According to the Merriam Webster dictionary demur means:  To politely refuse to accept a request or suggestion.  To delay or hesitate.

The word demurred is used by the author of the class handout entitled,  “The Cottagette on page 53, second paragraph.

The narrator stated, “I demurred a little…”  This occurred when Mr. Mathew asked Malda to go on a mountain climb with him.    Malda hesitated a moment stating that it was Monday and this was her day to do washing.

 

The Yellow Wall-Paper

In the story “The Yellow Wall-Paper”, I felt that the narrator was unreliable, especially when it came to her husband. In the beginning of the story, the narrator states “John is practical in the extreme. He has no patience with faith, an intense horror of superstition, and scoffs openly at any talk of things not to be felt and seen and put down in figures.” However, her husband John actually does follow these traits, there were times that he did the opposite. For example, when the narrator is not making any progress by showing sign that she is getting better, John threatens her by saying he would send her Weir Mitchell. Later on in the story, John has a different perspective. The narrator states John actually having faith by giving her hope. “John says I musn’t lose my strength, and has me take cod liver oil and lots of tonics…” These types of actions play through back and forth throughout the story. One minute John is angry and upset, then secondly he shows a different character. The narrator says she becomes a burden to him, instead of doing what the typical wife roles such as helping him and taking care of their baby. However, in this case he is taking care of her as if she was the child and helping her through her depression. “And dear John gathered me up in his arms, and just carried me upstairs and laid me on the bed, and sat by me and read to me till it tired my head.
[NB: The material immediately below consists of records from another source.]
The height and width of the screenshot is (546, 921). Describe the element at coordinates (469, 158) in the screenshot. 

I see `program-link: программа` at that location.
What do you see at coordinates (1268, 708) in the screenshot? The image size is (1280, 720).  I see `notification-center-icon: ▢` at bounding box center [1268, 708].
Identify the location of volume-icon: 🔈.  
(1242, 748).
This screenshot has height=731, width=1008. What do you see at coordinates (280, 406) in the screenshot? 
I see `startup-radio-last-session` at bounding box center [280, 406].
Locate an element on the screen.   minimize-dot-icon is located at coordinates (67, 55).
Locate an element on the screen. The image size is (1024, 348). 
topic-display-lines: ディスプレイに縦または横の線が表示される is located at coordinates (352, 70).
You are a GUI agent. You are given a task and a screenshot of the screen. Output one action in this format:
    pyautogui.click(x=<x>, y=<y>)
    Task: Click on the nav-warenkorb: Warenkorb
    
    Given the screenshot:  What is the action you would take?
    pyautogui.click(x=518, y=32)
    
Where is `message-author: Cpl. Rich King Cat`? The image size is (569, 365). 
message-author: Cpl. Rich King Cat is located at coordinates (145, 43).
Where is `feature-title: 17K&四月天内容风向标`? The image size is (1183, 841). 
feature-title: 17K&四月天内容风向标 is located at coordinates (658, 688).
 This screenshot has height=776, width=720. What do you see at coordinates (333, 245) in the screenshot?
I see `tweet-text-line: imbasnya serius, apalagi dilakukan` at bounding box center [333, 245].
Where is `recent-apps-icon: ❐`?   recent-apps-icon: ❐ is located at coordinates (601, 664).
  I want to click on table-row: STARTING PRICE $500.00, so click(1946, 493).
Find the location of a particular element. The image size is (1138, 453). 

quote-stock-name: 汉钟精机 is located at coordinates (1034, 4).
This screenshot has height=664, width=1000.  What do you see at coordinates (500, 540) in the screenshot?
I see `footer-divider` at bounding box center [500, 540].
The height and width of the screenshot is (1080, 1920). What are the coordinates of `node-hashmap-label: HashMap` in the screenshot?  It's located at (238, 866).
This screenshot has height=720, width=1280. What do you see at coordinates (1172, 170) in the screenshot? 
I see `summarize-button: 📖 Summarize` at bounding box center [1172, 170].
He said I was his darling and his comfort and all he had, and that I must take care of myself for his sake, and keep well.” In this quote, John shows another side of him by being caring and attentive towards his wife.

Dystopia is an imagined placed where things are unhappy, unpleasant or case in bad setting.  The narrator in “The Yellow Wall-Paper” was very interested with wallpaper in the room than any other disturbing things that surrounded her. Towards the mid-end of the story she realized a particular pattern with this mysterious yellow wallpaper. She put all her attention towards this yellow wallpaper to figure out the pattern before anyone else does. She became motivated every day and night of coming closer to figure out this image. When she finally did, it was an image of a creeping women, “It is the same woman, I know, for she is always creeping, and most women do not creep by daylight. I see her on that long road under the trees, creeping along, and when a carriage comes she hides under the blackberry vines. I don’t blame her a bit. It must be very humiliating to be caught creeping by daylight! Then she realized the creeping women was her all along inside those yellow wall paper of the person who she come to be.